Hence we conclude that the double dream, with its seemingly repeated message, is in fact preparing him for a double mission with regard to his family – on the one hand, economic survival; on the other hand, spiritual survival.




But Yosef, who later on learned to solve other people's dreams, could not explain his own. For if he had interpreted his own dreams correctly, he would not have told them to his brothers and his father, expecting them to solve them as they did. The meaning of the dreams, as he understood them, was quite convenient for the youthful Yosef, for they suited his position in his father's house: "He would perform youthful fancies, styling his hair and beautifying his eyes in order to appear attractive" (Rashi 37:2). The striped coat which Ya'akov made for him was a royal garment (as we learn from Shemuel II 13:18), and his complimentary dreams appeared to him a direct continuation of the same idea. One is reminded of the words of Rabban Gamliel to the students upon whom he conferred ordination (Horayot 10a-b): "You think I'm giving you rulership? I'm giving you servitude!"

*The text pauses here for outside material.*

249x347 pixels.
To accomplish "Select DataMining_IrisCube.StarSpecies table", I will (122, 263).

He who understood only the external, empty shell of his dream, without the profound message which it contained concerning his mission/servitude to his family, had to come to understand his dreams the hard way: "Yosef was sold as a slave." Yosef's path from this point onwards teaches him that any greatness bestowed upon him by Divine grace is meant for the benefit of others and not for his own enjoyment. This was so in Potiphar's house, in the prison, and even – especially – when he became the Viceroy of Egypt.

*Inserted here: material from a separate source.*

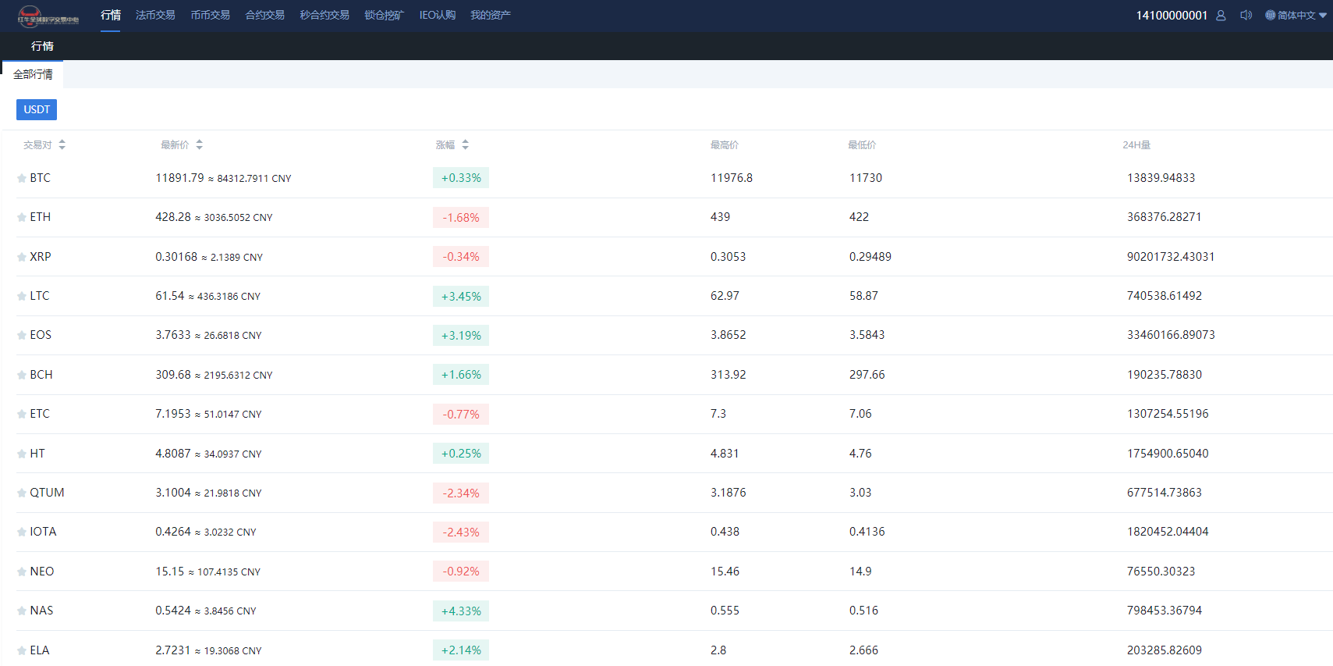The width and height of the screenshot is (1333, 666).
Task: Switch to the 全部行情 tab
Action: point(33,74)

Yosef also came to learn that dreams sent from Heaven do not come just to compliment a person and foretell a shining future that awaits him; rather, they foretell the future in order that the person properly prepare himself for the mission that he will have to undertake. Such dreams always have a purpose, and demand that a person be ready to act and to assume the burden. Moreover, the interpretation of dreams requires Divine help and the decoding of every detail of the dream's symbolism. All of this Yosef learned and applied later on.

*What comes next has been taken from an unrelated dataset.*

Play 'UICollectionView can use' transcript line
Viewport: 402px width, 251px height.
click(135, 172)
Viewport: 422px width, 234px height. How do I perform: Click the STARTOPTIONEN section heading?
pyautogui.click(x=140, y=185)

After learning his lesson the hard way over and over, and once the conditions were right for Yosef to fulfill his mission with regard to his family, he is reminded of his distant dreams and now understands them correctly: "And Yosef remembered the dreams which he had dreamed about them." (Thus according to Rashi, who explains "lahem" as "aleihem"). The Abarbanel poses the question: "Why does the text say 'lahem' – the dreams were not primarily about them but about him!" In the center of the dreams stood Yosef himself, and it was to him that the others bowed. But if we interpret the use of this word as in "God will fight for you (lakhem) and you will be silent" (Shemot 14:14), it appears that this verse represents the turning point in Yosef's understanding of his dreams. (Compare similar uses of this word in Bereishit 24:7, Shemot 14:25, Tehillim 27:8.) After everything he has been through, Yosef now understands that his dreams were not for himself, but rather 'lahem' – for them; it was for their sake that he dreamt them. From now on, he has the dual responsibility of sustaining the family and reuniting them under conditions of exile in the land of Egypt. (Once he understood this, Yosef hid his identity from his brothers, accusing them of being spies. We shall not now examine how this specific behavior on his part represented the fulfillment of his mission to his family.)


Later on, when Yosef reveals himself to his brothers in Parashat Vayigash, he gives clear expression to his perception of his double mission (45:5-7):

"For it was FOR SUSTENANCE that God sent me before you… And God sent me before you to preserve a REMNANT IN THE LAND and to KEEP YOU ALIVE BY A GREAT DELIVERANCE."